→ **REQUIREMENT A**
From the report on the Australian storms, extract everything from "The death toll" down to "been found earlier.", word for word.

→ **DOCUMENT EXCERPT**
────────

Rescue workers are urging thousands of people to evacuate their homes after deadly storms lashed Australia's east coast, leaving parts of one city looking like an earthquake had struck, officials said Sunday.

After days of torrential rains, flood waters surged into areas north of Sydney, isolating towns, swamping farms, homes and businesses and causing millions of dollars in damage.

The death toll rose to nine when police found the body of a man who died after he was swept into a storm water drain on a flooded road.

Authorities earlier found the body of a man who died when his car was swept off a highway into a swollen creek.

His wife and three young children, aged two, three and nine, who were travelling with him, also died when the road collapsed underneath them, but their bodies had been found earlier.

Although bringing much-needed rain to Sydney and towns to its north, the storms have wreaked havoc since slamming into the city and the Central Coast and Newcastle to the north on Friday.

Among the dead are a 29-year-old man crushed when a tree fell on his car near Newcastle and a couple who perished when their vehicle was swept off a bridge while crossing a flooded river in the Hunter Valley.

Officials said Newcastle looked as if it had been hit by an earthquake.

"What I saw were parts of Newcastle that resembled the kind of damage that followed the (1989) earthquake," New South Wales state premier Morris Iemma said after visiting the city.

"Construction sites and scaffolding, debris on roads, abandoned cars, homes that were damaged, trees having fallen on homes, extensive damage. It was quite disbelieving," he added.

The 1989 earthquake packed a magnitude of 5.6 and killed 13 people.

Newcastle resident Harry Gregory told The Sunday Telegraph he fled his home after his bed and fridge started to float in the flood waters.

"Everything's ruined," he said. "I have a lounge (sofa) stuck in my front fence and I have got no idea who it belongs to."

Emergency workers evacuated 400 people from their homes along the Central Coast overnight, including by boat and helicopter, and were Sunday urging some 5,000 residents in Maitland, to the north, to seek shelter away from rising flood waters.

────────

→ **THE DATA**
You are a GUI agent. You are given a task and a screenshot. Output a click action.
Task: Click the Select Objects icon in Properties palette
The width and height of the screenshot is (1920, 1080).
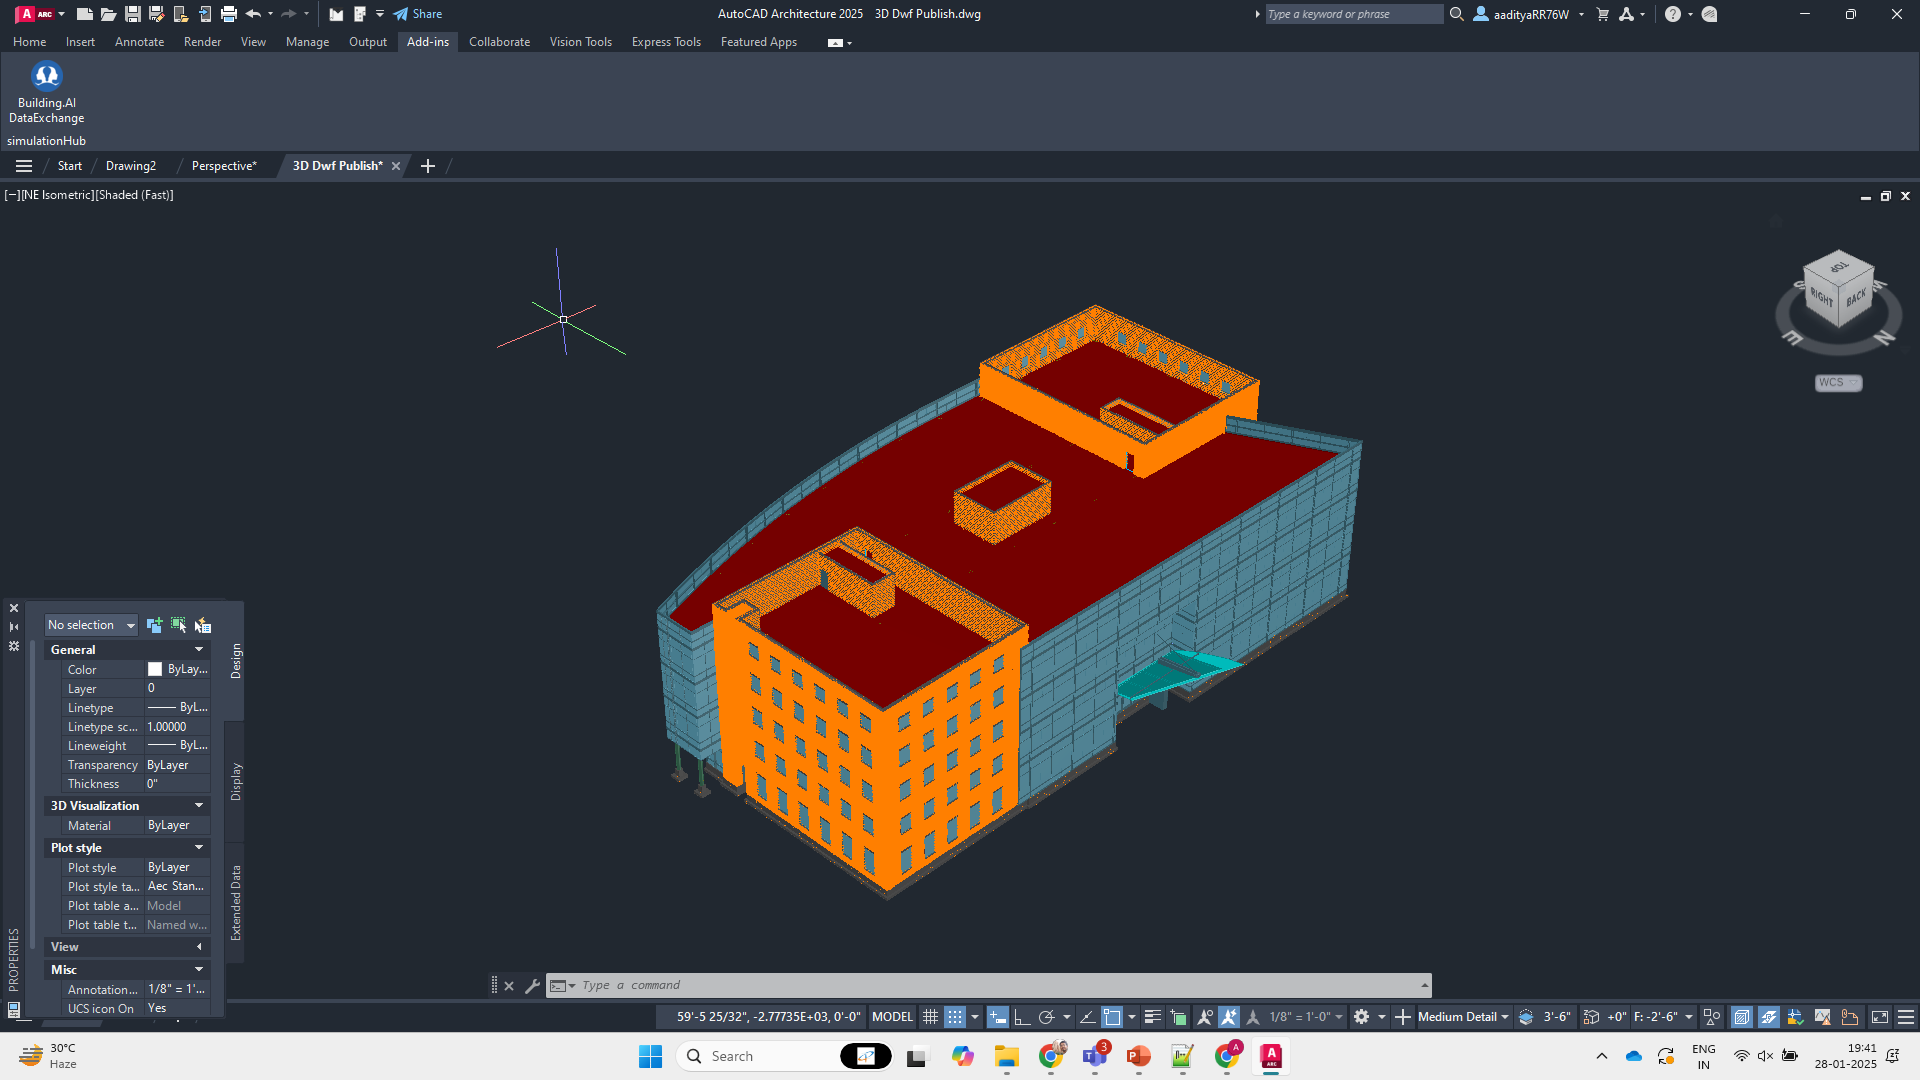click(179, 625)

────────

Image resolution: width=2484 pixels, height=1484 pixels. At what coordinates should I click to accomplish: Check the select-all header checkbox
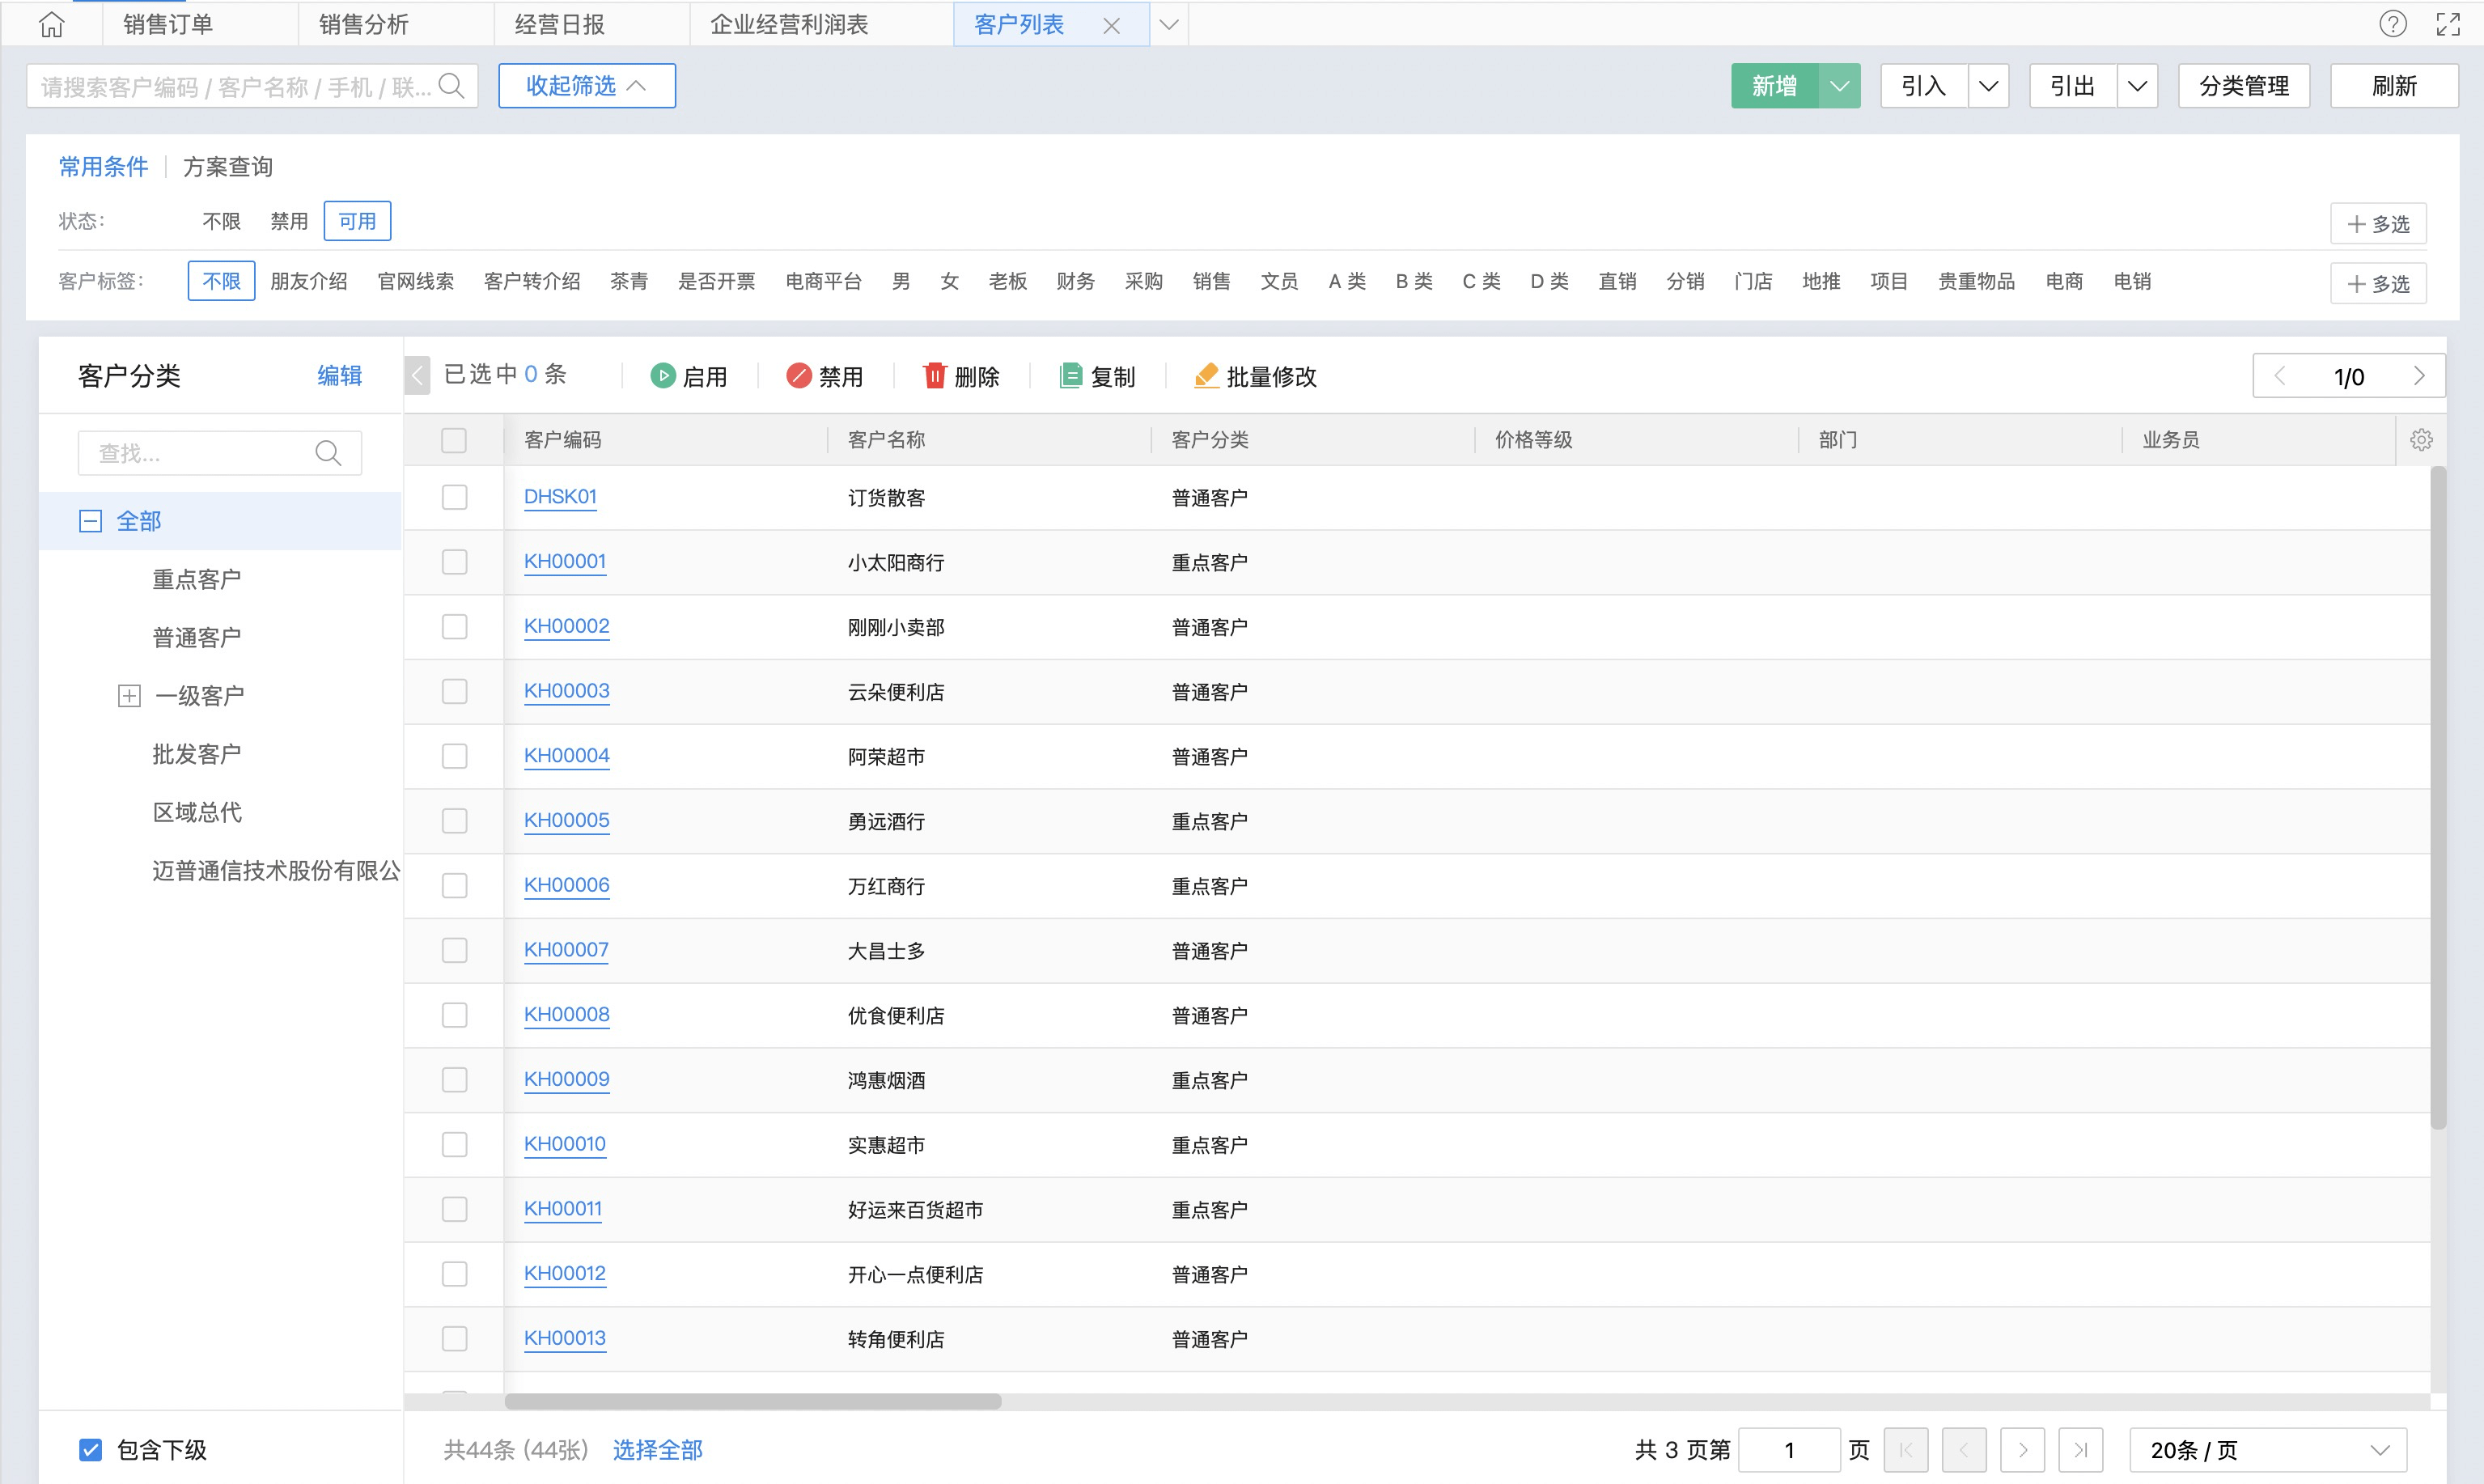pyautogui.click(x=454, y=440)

────────

→ **REQUIREMENT B**
Pull out each line of the records that contains the string "width".

→ **FINAL ANSWER A**
The death toll rose to nine when police found the body of a man who died after he was swept into a storm water drain on a flooded road.

Authorities earlier found the body of a man who died when his car was swept off a highway into a swollen creek.

His wife and three young children, aged two, three and nine, who were travelling with him, also died when the road collapsed underneath them, but their bodies had been found earlier.

→ **FINAL ANSWER B**
The width and height of the screenshot is (1920, 1080).
Image resolution: width=2484 pixels, height=1484 pixels. At what coordinates should I click to accomplish: Check the select-all header checkbox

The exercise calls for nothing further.